This folder contains ipython notebook which were used to clean the data for individual d3-chart & pre-processed data for those charts.
The script fetches data from MongoDB Client in which data was already saved by another script. The pre-processing of data is done for plotting data on geo-map, generating a word frequency chart and popular categories by different metrics which are showcased using donut chart.
$ jupyter DataPre-Processing.ipynb
This folder contains ipython notebook which contain implementation for graph api of facebook to extract events data from facebook.
The notebook contains implementation of graph api which is used to to extract ids of ~1000 and store it in ids.json then extract all the data of each event and store it as collection in MongoDB.
Note : The raw data fetched from graph api resides in data/precog_db_data
. data/precog_fb_data/events.bson
has the data and data/precog_fb_data/events.metadata.json
contains the metadata information about the data.
This folders contains scripts used for training,tuning model and getting the prediction results.
This notebook pre-processes all the data to appropriate form which can be used as a training for our prediction model. Random Forest model is also inside this notebook and is used to get the prediction from the preprocessed data.

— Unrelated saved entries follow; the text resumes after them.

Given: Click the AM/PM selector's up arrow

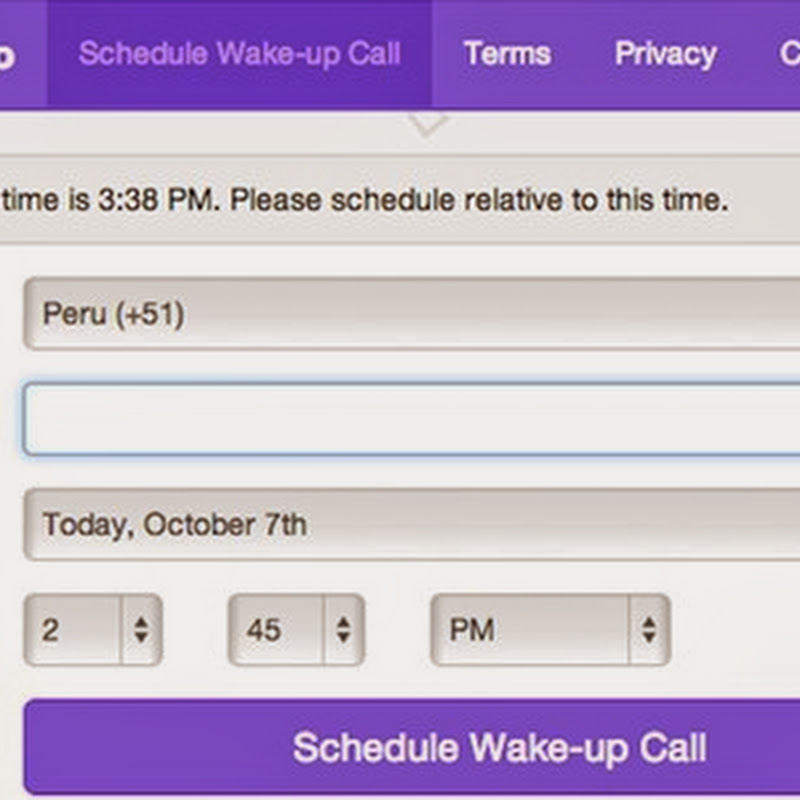Looking at the screenshot, I should (x=649, y=622).
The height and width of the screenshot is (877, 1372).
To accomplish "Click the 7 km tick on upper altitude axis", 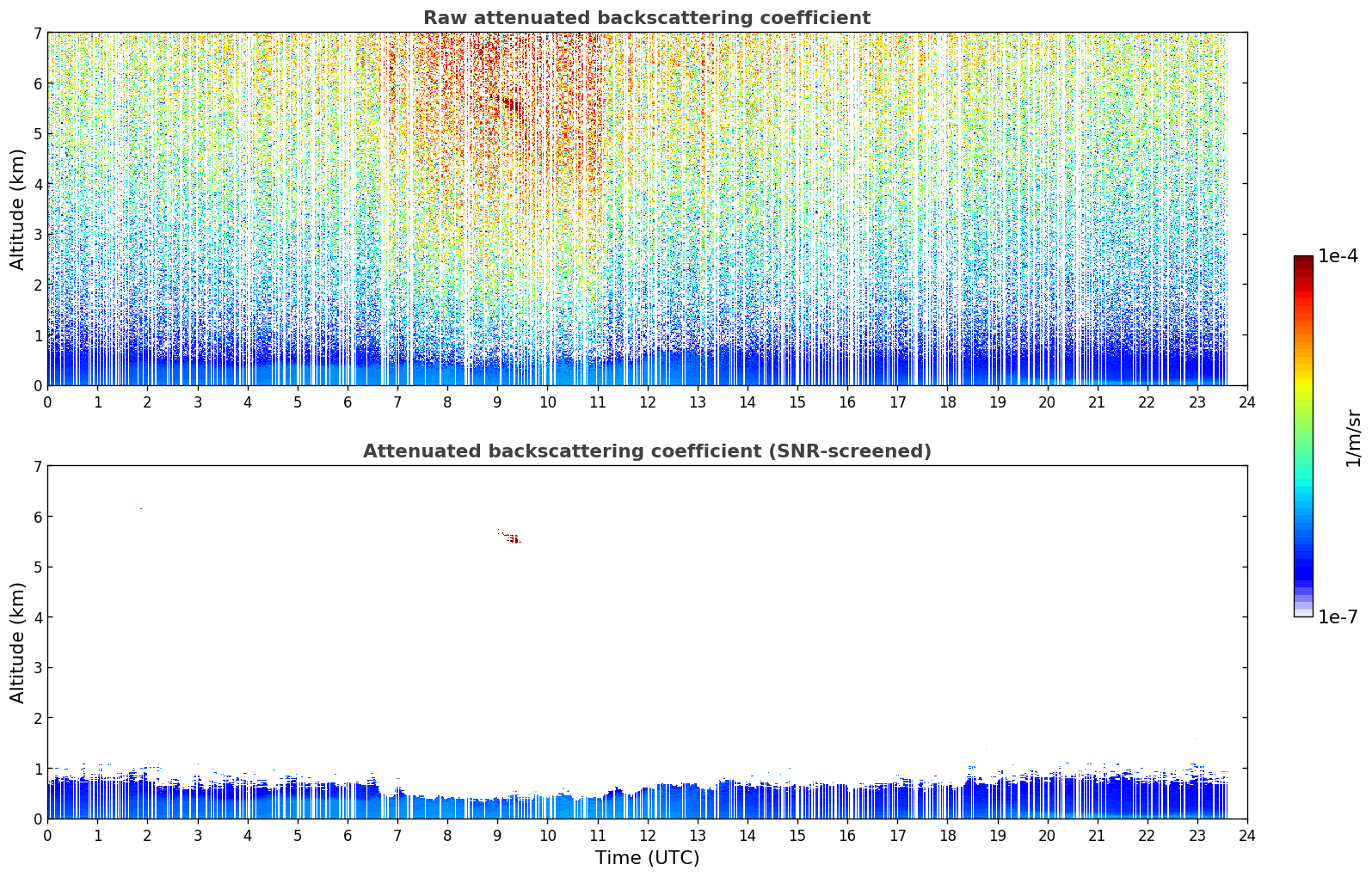I will (x=37, y=33).
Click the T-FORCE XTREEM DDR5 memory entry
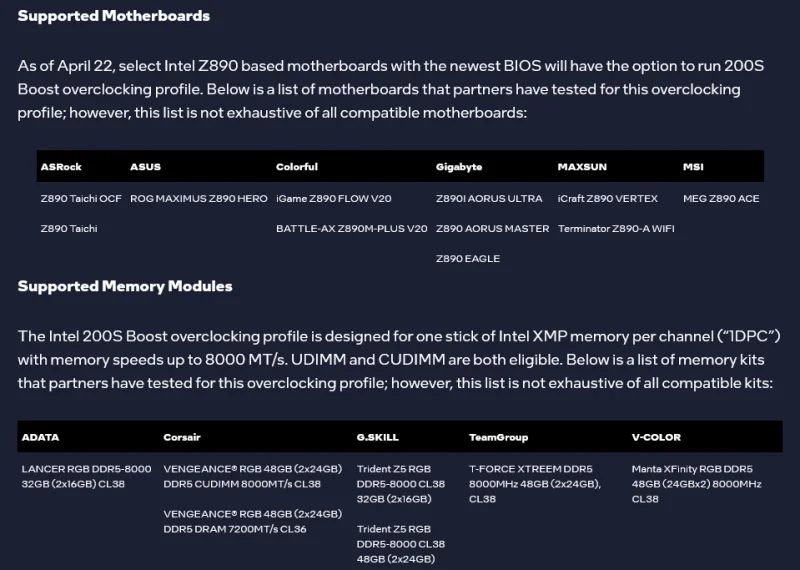The image size is (800, 570). [x=535, y=484]
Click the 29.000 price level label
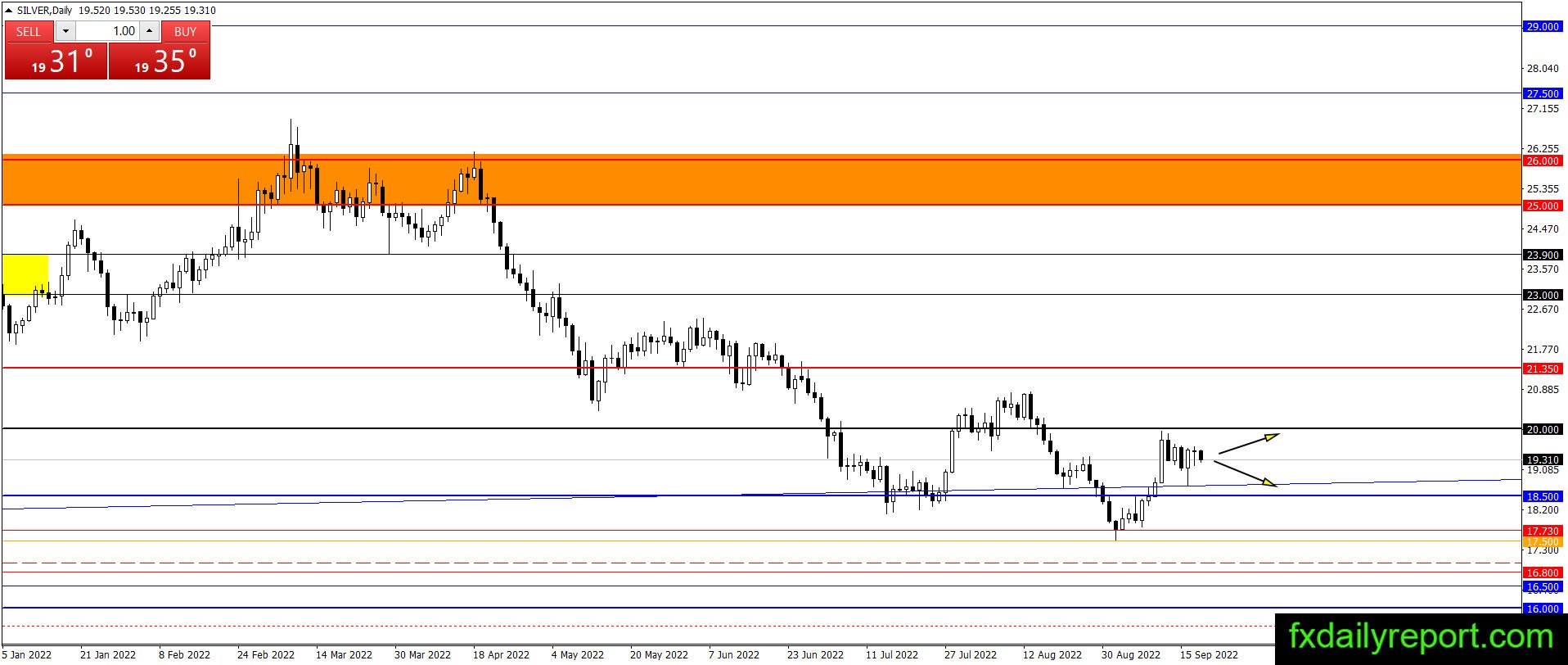Viewport: 1568px width, 665px height. (1543, 26)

$ jupyter Prediction-model.ipynb
Note : The trained model with ~98% accuracy
has been exported in this folder as classifier.pkl
which can be imported anywhere to be used.
This folders contain all the static file such css, data for charts and donut chart script
to be served in flask
This folder contains all those html files which is used to be served as frontend of the flask website
which is hosted on fbevent-laksh.herokuapp.com